Slip Systems in Crystalline Metals
| Crystal Structure | Primary Slip System | Number of Independent Systems |
|---|---|---|
| Face-centered cubic (FCC) | {111}<1-10> | 5 |
| Body-centered cubic (BCC) | {110}<-111> | 5 |
| Hexagonal close-packed (HCP) | {0001}<11-20> | 2 |

==Effects of temperature and solid solution strengthening==

At lower temperatures, more energy (i.e. - larger applied stress) is required to activate some slip systems. This is particularly evident in BCC materials, in which not all 5 independent slip systems are thermally activated at temperatures below the ductile-to-brittle transition temperature, or DBTT, so BCC specimens therefore become brittle. In general BCC metals have higher critical resolved shear stress values compared to FCC. However, the relationship between the CRSS and temperature and strain rate is worth examining further.

The relationship between CRSS and temperature and strain rate. In region I, the athermal and thermally dependent components of CRSS are active.
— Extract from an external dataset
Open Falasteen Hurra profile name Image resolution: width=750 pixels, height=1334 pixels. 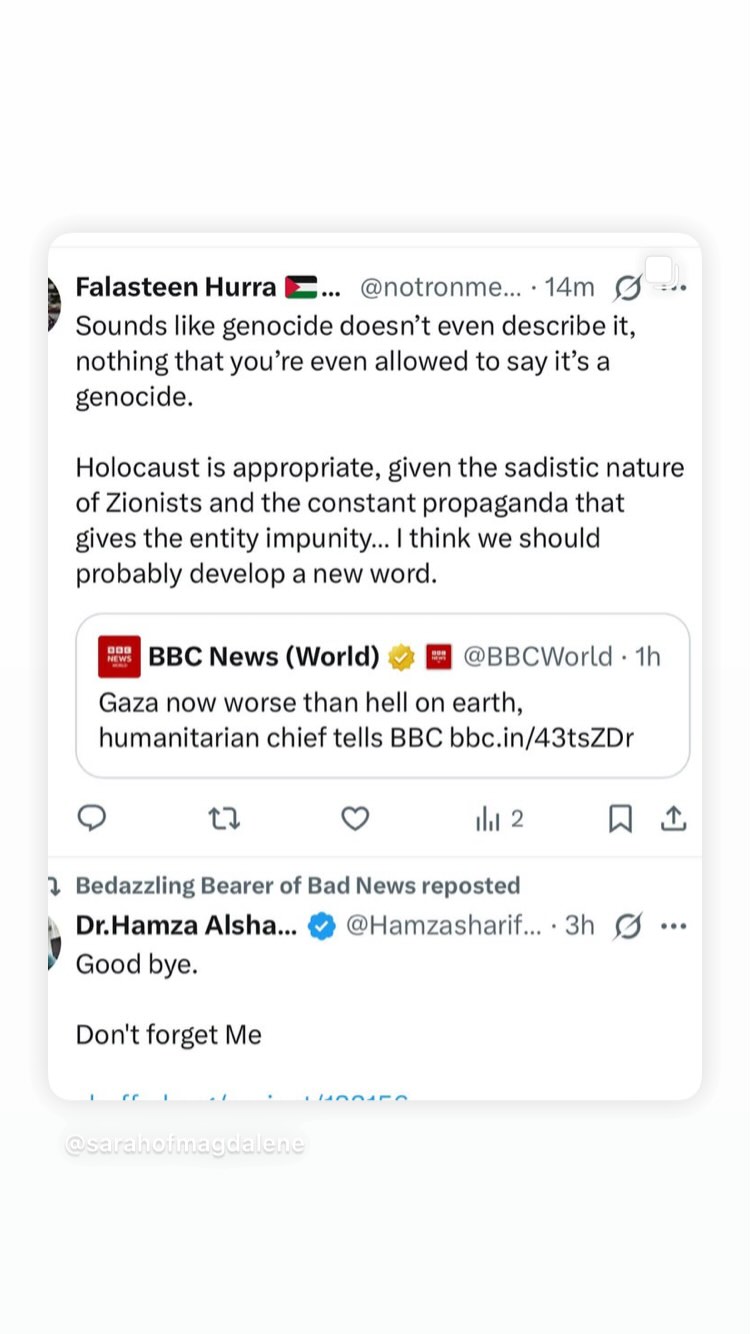pyautogui.click(x=176, y=287)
At the boundary between I and II, $\tau^*$ becomes 0. Finally, at very high temperatures, the CRSS decreases as diffusion processes start to play a significant role in plastic deformation. Increasing strain rate shifts the trend to the right and therefore does not increase CRSS in the intermediate temperatures of region II.

To understand the relationship between stress and temperature observed, we first divide the critical resolved shear stress into the sum of two components: an athermal term described as $\tau_a$ and a thermally dependent term known as $\tau^*$ where

$$\begin{align}
\tau_\text{CRSS} = \tau_a+\tau^*
\end{align}$$

$\tau_a$ can be attributed to the stresses involved with dislocation motion while dislocations move in long-range internal stress fields. These long-range stresses arise from the presence of other dislocations. $\tau^*$ however is attributed to short range internal stress fields that arise from defect atoms or precipitates within the lattice that are obstacles for dislocation glide. With increasing temperature, the dislocations within the material have sufficient energy to overcome these short-range stresses. This explains the trend in region I where stress decreases with temperature. At the boundary between region’s I and II, the $\tau^*$ term is effectively zero and the critical resolved shear stress is completely described by the athermal term, i.e. long-range internal stress fields are still significant. In the third region, diffusive processes begin to play a significant role in plastic deformation of the material and so the critically resolved shear stress decreases once again with temperature. Within region three, the equation suggested earlier no longer applies. Region I has a temperature upper bound of approximately $T\le 0.25 T_m$ while region III occurs at values $T\ge 0.7 T_m$ where $T_m$ is the melting temperature of the material. The figure also shows the effect of increased strain rate generally increasing the critical resolved shear stress for a constant temperature as this increases the dislocation density in the material. Note that for intermediate temperatures, i.e. region II, there is a region where the strain rate has no effect on the stress. Increasing the strain rate does shift the graph to the right as more energy is needed to balance the short-term stresses with the resulting increased dislocation density.

The thermal component, $\tau^*$ can be expressed in the following manner.

$$\begin{align}
\left(\frac{\tau^*}{\tau^*_0}\right)^\frac{1}{2} = 1 - \left(\frac{T}{T_c}\right)^\frac{1}{2}
\end{align}$$

Where $\tau^*_0$ is the thermal component at 0 K and $T_c$ is the temperature at which the thermal energy is sufficient to overcome the obstacles causing stress, i.e. the temperature at the transition from 1 to 2. The above equation has been verified experimentally. In general, the CRSS increases as the homologous temperature decreases because it becomes energetically more costly to activate the slip systems, although this effect is much less pronounced in FCC.

Solid solution strengthening also increases the CRSS compared to a pure single component material because the solute atoms distort the lattice, preventing the dislocation motion necessary for plasticity. With dislocation motion inhibited, it becomes harder to activate the necessary 5 independent slip systems, so the material becomes stronger and more brittle.